The Hard Times: Too Fat to Record
In the music blog business (or facsimile of a business, anyway), recording a concert is sort of like hitting with a corked bat. Pay no attention to the band, talk with your friends, drink as much as you want and the next day, the whole thing’s waiting for you (unless you pressed the wrong button by accident: umm…when you get a chance, can you please email me the set list?) Armed with a brand-new recorder that worked just fine in the jazz club, then in the church, the question was, would it be up to the challenge of a loud rock show? Let’s see, Wednesday night, who’s playing? Oh yeah, ska night at Otto’s, the perfect opportunity to see how much volume it might be able to handle.

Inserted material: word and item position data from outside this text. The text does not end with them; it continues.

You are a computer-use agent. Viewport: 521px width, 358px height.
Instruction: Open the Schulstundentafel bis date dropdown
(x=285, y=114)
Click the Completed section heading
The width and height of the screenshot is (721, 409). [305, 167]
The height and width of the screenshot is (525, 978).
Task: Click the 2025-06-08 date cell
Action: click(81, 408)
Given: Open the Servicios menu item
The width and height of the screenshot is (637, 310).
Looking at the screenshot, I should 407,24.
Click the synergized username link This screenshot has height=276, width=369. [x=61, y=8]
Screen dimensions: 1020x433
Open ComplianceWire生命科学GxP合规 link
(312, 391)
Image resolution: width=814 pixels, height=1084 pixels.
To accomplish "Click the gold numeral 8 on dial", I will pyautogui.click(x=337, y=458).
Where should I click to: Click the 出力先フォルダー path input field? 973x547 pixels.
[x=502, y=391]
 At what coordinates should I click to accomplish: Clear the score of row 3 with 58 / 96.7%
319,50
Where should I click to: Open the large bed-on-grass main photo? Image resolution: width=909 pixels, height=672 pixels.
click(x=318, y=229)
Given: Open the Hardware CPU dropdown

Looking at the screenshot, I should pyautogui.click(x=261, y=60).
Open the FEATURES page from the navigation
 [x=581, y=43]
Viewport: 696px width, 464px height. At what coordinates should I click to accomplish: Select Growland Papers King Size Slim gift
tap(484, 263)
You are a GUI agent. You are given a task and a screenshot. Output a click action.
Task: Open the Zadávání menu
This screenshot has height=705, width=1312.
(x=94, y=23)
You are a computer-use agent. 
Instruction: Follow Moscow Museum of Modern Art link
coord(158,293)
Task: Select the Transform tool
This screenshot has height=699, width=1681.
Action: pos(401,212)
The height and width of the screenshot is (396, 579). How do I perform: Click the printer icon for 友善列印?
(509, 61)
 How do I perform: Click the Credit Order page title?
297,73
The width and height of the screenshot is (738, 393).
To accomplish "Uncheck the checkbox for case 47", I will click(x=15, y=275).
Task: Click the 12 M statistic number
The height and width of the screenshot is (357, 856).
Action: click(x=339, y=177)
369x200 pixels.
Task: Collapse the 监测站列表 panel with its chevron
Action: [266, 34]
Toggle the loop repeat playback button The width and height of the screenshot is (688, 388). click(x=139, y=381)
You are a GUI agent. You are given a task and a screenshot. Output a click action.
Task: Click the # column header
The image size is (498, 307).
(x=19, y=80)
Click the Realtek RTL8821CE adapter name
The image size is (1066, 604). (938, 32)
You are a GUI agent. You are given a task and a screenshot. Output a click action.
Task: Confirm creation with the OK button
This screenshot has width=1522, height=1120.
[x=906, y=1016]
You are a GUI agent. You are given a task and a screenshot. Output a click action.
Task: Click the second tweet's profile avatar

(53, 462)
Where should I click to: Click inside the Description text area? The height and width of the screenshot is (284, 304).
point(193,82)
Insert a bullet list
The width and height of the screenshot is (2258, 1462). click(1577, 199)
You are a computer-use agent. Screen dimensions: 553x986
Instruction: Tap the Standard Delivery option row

By a little after nine, the Hard Times had taken the stage. They’ve got a cool concept: instrumental reggae. They don’t do dub, just long, slinky, rootsy grooves. If they keep this up, maybe someday they’ll be the next John Brown’s Body or Giant Panda. They’ve got an excellent organist who uses an oldschool Vox setting, for a real vintage Studio One sound, and who handles most of the the leads and solos. Their lead guitarist, who was amped lower in the mix, with a tuneful, jazz-tinted sound, handled the others: he’s good, and it would have been nice to have heard more of him. If their set wasn’t all that tight, that might have been due to the fact that onstage at Otto’s it’s awfully hard to hear the drums if they’re quiet and the rest of the band is loud – which was the case tonight, with just a steady shuffle beat going on behind the band. Midway through the set a big guy came up and did a long number about ganja and that went over well; later, they took a stab at Bill Withers’ Use Me and that wasn’t as successful, although the girl who joined them for that one sang the hell out of it. The crowd was into it, and it was a cool crowd: multicultural, multigenerational, both genders represented, a telling reminder of the great things that can happen in this city when you take the trendoids and the yuppies out of the picture.
The recorder? Definitely not up to the challenge of a reggae band, at least one with bass as fat as these guys have. The Hard Times are up at Shrine this Saturday at 8, opening an excellent triplebill with the oldschool rocksteady Bluebeats at 9 and then the reliably fun King Django at 10.